**Assignment**
Please list all lines of the material below in which the string "ทางเข" occurs.

**Data extract**
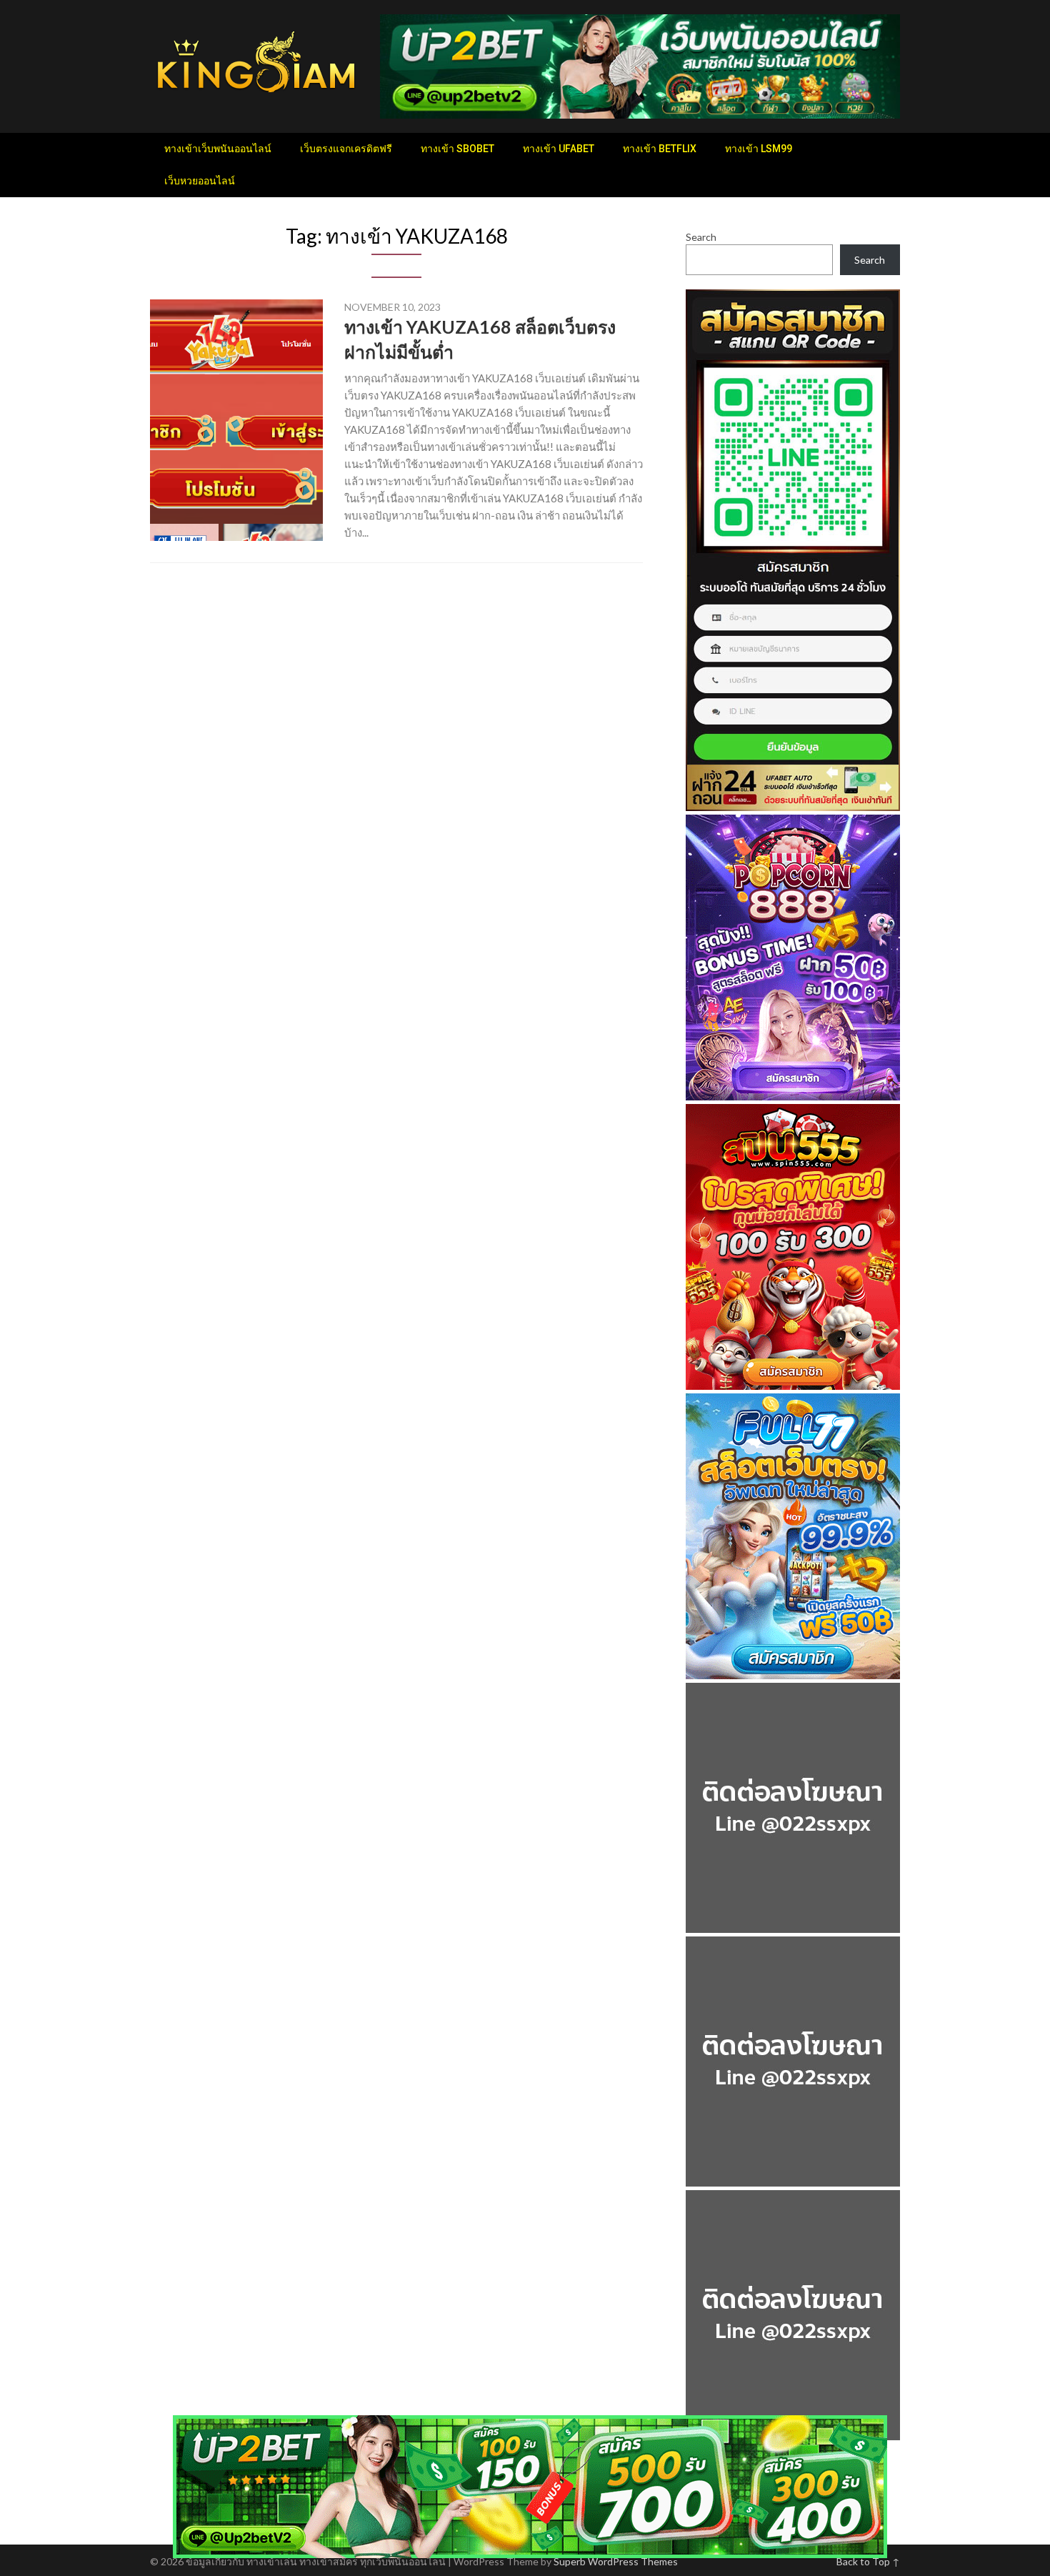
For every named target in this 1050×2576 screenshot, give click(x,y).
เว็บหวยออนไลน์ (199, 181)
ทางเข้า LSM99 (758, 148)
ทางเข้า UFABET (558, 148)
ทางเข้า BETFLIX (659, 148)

**Written response**
ทางเข้า LSM99 (758, 148)
ทางเข้า UFABET (558, 148)
ทางเข้า BETFLIX (659, 148)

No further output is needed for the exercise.